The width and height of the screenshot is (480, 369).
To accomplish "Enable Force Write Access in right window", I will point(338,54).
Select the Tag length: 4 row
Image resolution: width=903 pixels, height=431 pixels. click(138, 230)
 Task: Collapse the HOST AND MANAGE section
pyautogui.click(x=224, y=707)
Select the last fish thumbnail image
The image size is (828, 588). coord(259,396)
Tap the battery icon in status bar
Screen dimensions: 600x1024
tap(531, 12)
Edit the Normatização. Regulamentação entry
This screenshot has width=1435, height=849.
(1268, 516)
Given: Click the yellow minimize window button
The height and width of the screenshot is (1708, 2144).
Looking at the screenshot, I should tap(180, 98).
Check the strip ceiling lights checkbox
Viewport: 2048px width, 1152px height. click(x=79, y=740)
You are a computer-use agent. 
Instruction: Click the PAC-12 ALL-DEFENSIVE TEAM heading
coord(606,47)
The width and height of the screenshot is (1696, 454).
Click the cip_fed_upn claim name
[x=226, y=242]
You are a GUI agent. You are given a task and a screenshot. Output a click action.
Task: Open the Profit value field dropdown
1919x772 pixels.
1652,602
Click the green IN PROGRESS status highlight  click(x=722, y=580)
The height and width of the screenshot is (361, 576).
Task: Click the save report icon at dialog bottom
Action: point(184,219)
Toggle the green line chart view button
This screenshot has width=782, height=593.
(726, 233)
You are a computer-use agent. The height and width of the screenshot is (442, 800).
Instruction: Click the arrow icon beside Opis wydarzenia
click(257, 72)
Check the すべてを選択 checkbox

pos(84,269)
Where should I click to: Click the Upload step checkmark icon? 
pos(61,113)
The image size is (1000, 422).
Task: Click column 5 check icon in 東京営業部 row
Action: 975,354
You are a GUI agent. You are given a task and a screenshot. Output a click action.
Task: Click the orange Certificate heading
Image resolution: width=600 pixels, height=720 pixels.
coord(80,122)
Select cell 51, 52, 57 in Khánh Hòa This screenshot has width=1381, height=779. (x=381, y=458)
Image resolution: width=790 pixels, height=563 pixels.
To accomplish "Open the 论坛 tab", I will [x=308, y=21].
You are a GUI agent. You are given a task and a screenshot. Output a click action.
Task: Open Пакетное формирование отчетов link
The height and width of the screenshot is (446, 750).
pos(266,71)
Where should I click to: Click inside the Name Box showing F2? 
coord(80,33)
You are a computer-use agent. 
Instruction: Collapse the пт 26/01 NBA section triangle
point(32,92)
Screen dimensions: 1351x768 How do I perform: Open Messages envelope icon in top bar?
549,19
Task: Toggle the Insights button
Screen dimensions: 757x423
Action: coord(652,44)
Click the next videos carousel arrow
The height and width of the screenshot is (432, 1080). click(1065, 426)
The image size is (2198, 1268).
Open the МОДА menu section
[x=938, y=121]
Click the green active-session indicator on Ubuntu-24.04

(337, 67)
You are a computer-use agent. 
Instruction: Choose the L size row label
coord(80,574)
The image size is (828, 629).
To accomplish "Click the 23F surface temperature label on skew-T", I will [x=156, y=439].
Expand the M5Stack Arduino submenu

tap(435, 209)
:::
Which lines in the records above contain the word "Select"? Pick out and copy each of them, counting only matches with the same capitalization.

Select the Tag length: 4 row
Select the last fish thumbnail image
Select cell 51, 52, 57 in Khánh Hòa This screenshot has width=1381, height=779. (x=381, y=458)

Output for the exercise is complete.